IBM has taken the same approach on context windows. Researchers recently extended the windows of IBM’s Granite 3B and 8B code and instruct models to 128,000 tokens. Larger windows can improve LLM performance on coding tasks, in particular, by allowing them to ingest more software documentation.
IBM is in the process of scaling its other Granite models which will be added to existing products, including IBM’s generative AI code modernization solution, watsonx Code Assistant for Z (WCA for Z).
LLMs are built on a transformer architecture that can take raw text at scale, and through its attention mechanism, understand how words relate to each other to form a statistical representation of language. Transformers, also known as foundation models, have brought about stunning progress in AI, but the longer they have to pay attention, the more number-crunching they must do.
When a text sequence doubles in length, an LLM requires four times as much memory and compute to process it. This quadratic scaling rule limits LLMs to shorter sequences during training and, effectively, shorter context windows during inferencing.
To scale Granite's context window, IBM researchers reduced the amount of memory and computation needed to process long streams of text.
Ring attention was added to the base model to improve its computational efficiency. Researchers also changed how the model encodes token positions in its training data.

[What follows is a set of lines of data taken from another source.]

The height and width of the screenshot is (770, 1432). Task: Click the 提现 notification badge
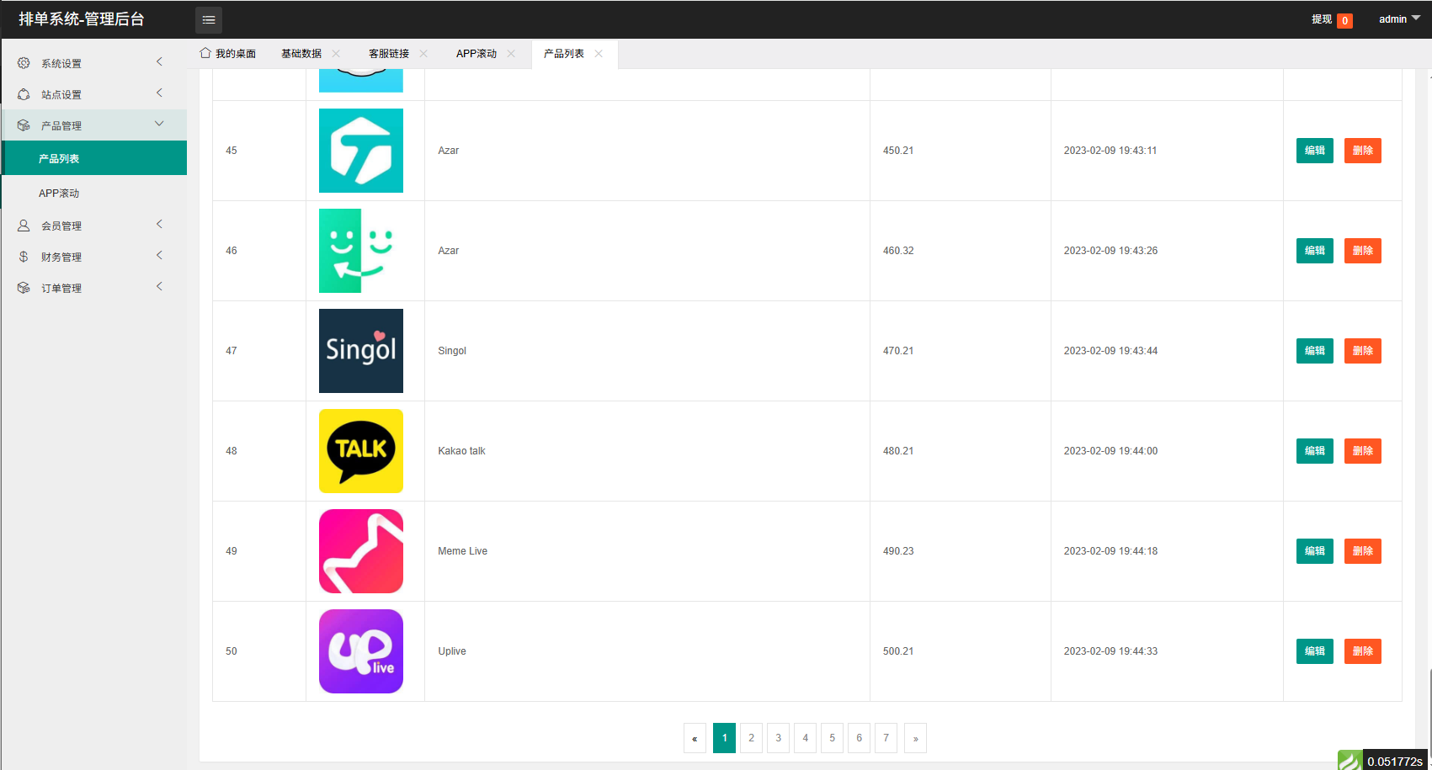(1344, 21)
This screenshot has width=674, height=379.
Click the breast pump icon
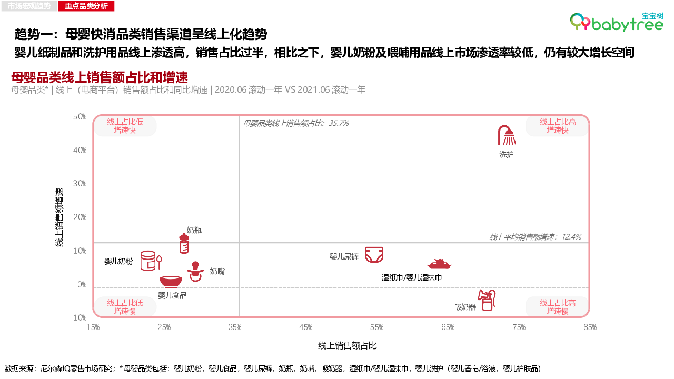tap(487, 300)
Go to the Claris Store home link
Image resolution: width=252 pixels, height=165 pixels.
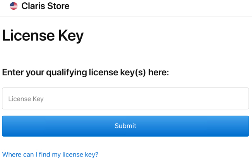(x=45, y=6)
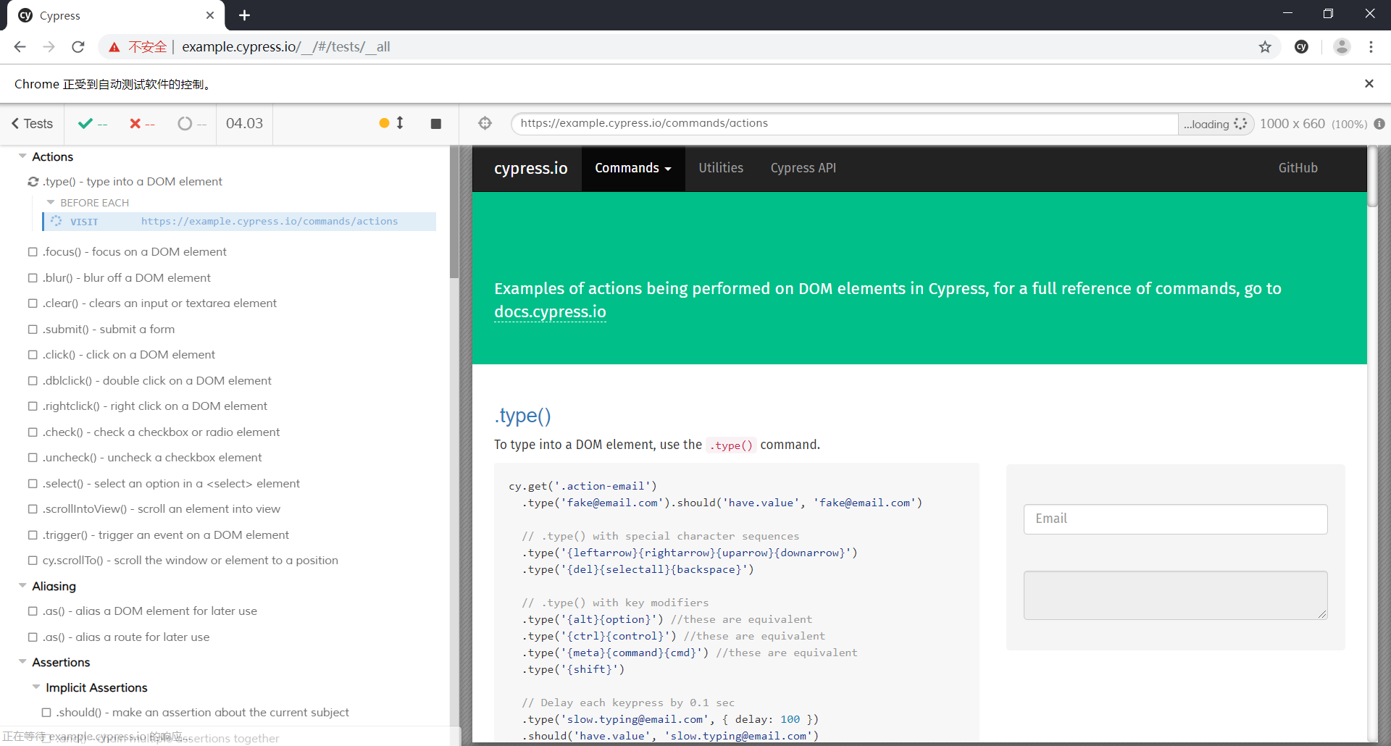Select the Cypress API menu item

tap(803, 168)
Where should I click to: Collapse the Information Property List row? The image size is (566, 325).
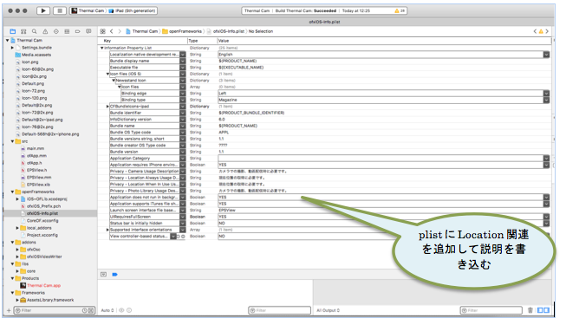coord(101,48)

Rather than encode their absolute position, researchers adopted a more efficient method that encodes tokens by their relative position.
They also revised their training approach, after IBM's Rameswar Panda and colleagues showed that context modeling improved when LLMs were pre-trained on 500 million tokens with a good mix of long form documents.

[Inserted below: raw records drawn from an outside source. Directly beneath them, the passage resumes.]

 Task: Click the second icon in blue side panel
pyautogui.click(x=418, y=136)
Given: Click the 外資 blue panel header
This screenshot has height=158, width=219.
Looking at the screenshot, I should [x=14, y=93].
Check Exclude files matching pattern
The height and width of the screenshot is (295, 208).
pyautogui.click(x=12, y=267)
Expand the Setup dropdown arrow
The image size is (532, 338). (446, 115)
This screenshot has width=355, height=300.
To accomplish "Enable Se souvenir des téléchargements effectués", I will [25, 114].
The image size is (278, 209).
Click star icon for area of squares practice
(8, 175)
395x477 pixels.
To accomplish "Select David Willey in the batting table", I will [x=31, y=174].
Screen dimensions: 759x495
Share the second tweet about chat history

IBM's Granite 3B and 8B models were pre-trained using these techniques, and fine-tuned on multi-turn and multi-lingual conversations elaborated on, or generated from scratch, with the help of an LLM.
Compressing input prompts into a shorter, compact form is another way to enlarge context windows. IBM researchers recently came up with a method for an LLM to both generate its own synthetic longform instruction data and compress it at different ratios for later use. At inference time, the ratio that best matches the size of the input prompt is selected, allowing the model to interpret the longer sequence.
With larger windows, copying and pasting examples or the relevant facts you want the LLM to analyze becomes easier. Essentially, you can feed the LLM the details that an API call would provide the model through a retrieval-augmented generation (RAG) workflow.
Pin-Yu Chen, an IBM researcher who has studied why transformers excel at in-context learning, predicts that RAG will eventually go away. “With a larger window you can throw in all the books and enterprise documents you want the model to process,” he said. “RAG, by contrast, comes with information loss. No one wants to use it if you can fit everything in the context window.”
RAG is still relevant in many use cases, however, said Marina Danilevsky, an IBM researcher specializing in the technique. LLMs need RAG when tasked with current-events questions. RAG also allows them to evaluate contradictory information like policy updates, deprecated software functionalities, or program name changes, to craft more accurate responses.
Scanning thousands of documents for each user query is also cost inefficient. “It would be much better to save up-to-date responses for frequently asked questions, much as we do in traditional search,” she said. “Larger windows are best reserved for less common queries, after the extraneous details have been filtered out.”